• _Entries on where items appear_
____

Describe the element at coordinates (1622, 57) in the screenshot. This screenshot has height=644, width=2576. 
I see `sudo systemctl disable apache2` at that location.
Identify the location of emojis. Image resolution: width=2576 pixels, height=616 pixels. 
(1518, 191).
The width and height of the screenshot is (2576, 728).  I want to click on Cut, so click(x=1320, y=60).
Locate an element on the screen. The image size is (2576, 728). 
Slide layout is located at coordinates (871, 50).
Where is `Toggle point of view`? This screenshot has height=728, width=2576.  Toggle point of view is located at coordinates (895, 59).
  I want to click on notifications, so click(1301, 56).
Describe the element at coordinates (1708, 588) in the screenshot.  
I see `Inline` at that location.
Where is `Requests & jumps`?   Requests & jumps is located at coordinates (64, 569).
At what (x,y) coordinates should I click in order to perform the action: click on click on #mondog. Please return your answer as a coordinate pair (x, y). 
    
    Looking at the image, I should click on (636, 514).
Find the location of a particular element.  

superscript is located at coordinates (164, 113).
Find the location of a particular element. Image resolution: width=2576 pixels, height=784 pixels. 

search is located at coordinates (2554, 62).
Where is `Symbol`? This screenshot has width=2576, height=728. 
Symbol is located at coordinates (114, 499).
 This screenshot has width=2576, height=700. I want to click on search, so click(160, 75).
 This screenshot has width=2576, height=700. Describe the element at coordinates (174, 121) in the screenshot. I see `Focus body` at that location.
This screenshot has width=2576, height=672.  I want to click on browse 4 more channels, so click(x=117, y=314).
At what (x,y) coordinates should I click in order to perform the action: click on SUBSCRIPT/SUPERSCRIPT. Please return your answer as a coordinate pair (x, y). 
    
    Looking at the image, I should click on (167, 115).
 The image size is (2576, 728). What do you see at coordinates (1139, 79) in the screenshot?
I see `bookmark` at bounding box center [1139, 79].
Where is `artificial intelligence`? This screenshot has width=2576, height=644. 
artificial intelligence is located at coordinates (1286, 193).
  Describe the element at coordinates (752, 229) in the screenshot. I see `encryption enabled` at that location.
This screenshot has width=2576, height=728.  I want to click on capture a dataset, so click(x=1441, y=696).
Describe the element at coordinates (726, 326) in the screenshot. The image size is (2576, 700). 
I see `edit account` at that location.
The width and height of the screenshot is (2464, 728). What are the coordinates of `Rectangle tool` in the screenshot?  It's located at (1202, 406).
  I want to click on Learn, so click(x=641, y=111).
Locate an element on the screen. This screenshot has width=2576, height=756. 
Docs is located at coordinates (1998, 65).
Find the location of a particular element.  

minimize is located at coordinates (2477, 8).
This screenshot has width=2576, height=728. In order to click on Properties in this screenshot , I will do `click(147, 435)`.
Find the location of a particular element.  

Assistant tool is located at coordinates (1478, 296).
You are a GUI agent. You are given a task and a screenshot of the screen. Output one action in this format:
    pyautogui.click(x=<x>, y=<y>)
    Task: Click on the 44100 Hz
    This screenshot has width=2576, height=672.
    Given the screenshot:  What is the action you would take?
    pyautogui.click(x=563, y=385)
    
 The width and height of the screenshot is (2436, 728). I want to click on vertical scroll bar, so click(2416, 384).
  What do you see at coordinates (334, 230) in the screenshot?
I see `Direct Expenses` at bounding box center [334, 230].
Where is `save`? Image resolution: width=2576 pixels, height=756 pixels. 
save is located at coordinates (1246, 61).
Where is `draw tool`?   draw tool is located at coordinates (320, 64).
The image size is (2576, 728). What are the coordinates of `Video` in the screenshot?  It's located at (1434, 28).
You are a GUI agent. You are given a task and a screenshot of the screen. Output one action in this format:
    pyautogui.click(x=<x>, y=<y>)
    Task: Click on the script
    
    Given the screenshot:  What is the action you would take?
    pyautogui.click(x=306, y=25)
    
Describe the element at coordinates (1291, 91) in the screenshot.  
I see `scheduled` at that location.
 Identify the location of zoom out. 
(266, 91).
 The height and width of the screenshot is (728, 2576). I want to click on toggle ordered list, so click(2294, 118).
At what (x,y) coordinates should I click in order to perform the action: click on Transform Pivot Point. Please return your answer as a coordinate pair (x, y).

____

• _WRITTEN REQUEST_
Change every "Find the location of a particular element" in the records to "Locate an item on the screen", leaving all other wording as it is.

• _THE RESPONSE_
Describe the element at coordinates (1622, 57) in the screenshot. This screenshot has height=644, width=2576. 
I see `sudo systemctl disable apache2` at that location.
Identify the location of emojis. Image resolution: width=2576 pixels, height=616 pixels. 
(1518, 191).
The width and height of the screenshot is (2576, 728).  I want to click on Cut, so click(x=1320, y=60).
Locate an element on the screen. The image size is (2576, 728). 
Slide layout is located at coordinates (871, 50).
Where is `Toggle point of view`? This screenshot has height=728, width=2576.  Toggle point of view is located at coordinates (895, 59).
  I want to click on notifications, so click(1301, 56).
Describe the element at coordinates (1708, 588) in the screenshot.  
I see `Inline` at that location.
Where is `Requests & jumps`?   Requests & jumps is located at coordinates (64, 569).
At what (x,y) coordinates should I click in order to perform the action: click on click on #mondog. Please return your answer as a coordinate pair (x, y). 
    
    Looking at the image, I should click on (636, 514).
Locate an item on the screen.  

superscript is located at coordinates (164, 113).
Locate an item on the screen. Image resolution: width=2576 pixels, height=784 pixels. 

search is located at coordinates (2554, 62).
Where is `Symbol`? This screenshot has width=2576, height=728. 
Symbol is located at coordinates (114, 499).
 This screenshot has width=2576, height=700. I want to click on search, so click(160, 75).
 This screenshot has width=2576, height=700. Describe the element at coordinates (174, 121) in the screenshot. I see `Focus body` at that location.
This screenshot has width=2576, height=672.  I want to click on browse 4 more channels, so click(x=117, y=314).
At what (x,y) coordinates should I click in order to perform the action: click on SUBSCRIPT/SUPERSCRIPT. Please return your answer as a coordinate pair (x, y). 
    
    Looking at the image, I should click on (167, 115).
 The image size is (2576, 728). What do you see at coordinates (1139, 79) in the screenshot?
I see `bookmark` at bounding box center [1139, 79].
Where is `artificial intelligence`? This screenshot has width=2576, height=644. 
artificial intelligence is located at coordinates (1286, 193).
  Describe the element at coordinates (752, 229) in the screenshot. I see `encryption enabled` at that location.
This screenshot has width=2576, height=728.  I want to click on capture a dataset, so click(x=1441, y=696).
Describe the element at coordinates (726, 326) in the screenshot. The image size is (2576, 700). 
I see `edit account` at that location.
The width and height of the screenshot is (2464, 728). What are the coordinates of `Rectangle tool` in the screenshot?  It's located at (1202, 406).
  I want to click on Learn, so click(x=641, y=111).
Locate an element on the screen. This screenshot has width=2576, height=756. 
Docs is located at coordinates (1998, 65).
Locate an item on the screen.  

minimize is located at coordinates (2477, 8).
This screenshot has width=2576, height=728. In order to click on Properties in this screenshot , I will do `click(147, 435)`.
Locate an item on the screen.  

Assistant tool is located at coordinates (1478, 296).
You are a GUI agent. You are given a task and a screenshot of the screen. Output one action in this format:
    pyautogui.click(x=<x>, y=<y>)
    Task: Click on the 44100 Hz
    This screenshot has width=2576, height=672.
    Given the screenshot:  What is the action you would take?
    pyautogui.click(x=563, y=385)
    
 The width and height of the screenshot is (2436, 728). I want to click on vertical scroll bar, so click(2416, 384).
  What do you see at coordinates (334, 230) in the screenshot?
I see `Direct Expenses` at bounding box center [334, 230].
Where is `save`? Image resolution: width=2576 pixels, height=756 pixels. 
save is located at coordinates (1246, 61).
Where is `draw tool`?   draw tool is located at coordinates (320, 64).
The image size is (2576, 728). What are the coordinates of `Video` in the screenshot?  It's located at (1434, 28).
You are a GUI agent. You are given a task and a screenshot of the screen. Output one action in this format:
    pyautogui.click(x=<x>, y=<y>)
    Task: Click on the script
    
    Given the screenshot:  What is the action you would take?
    pyautogui.click(x=306, y=25)
    
Describe the element at coordinates (1291, 91) in the screenshot.  
I see `scheduled` at that location.
 Identify the location of zoom out. 
(266, 91).
 The height and width of the screenshot is (728, 2576). I want to click on toggle ordered list, so click(2294, 118).
At what (x,y) coordinates should I click in order to perform the action: click on Transform Pivot Point. Please return your answer as a coordinate pair (x, y).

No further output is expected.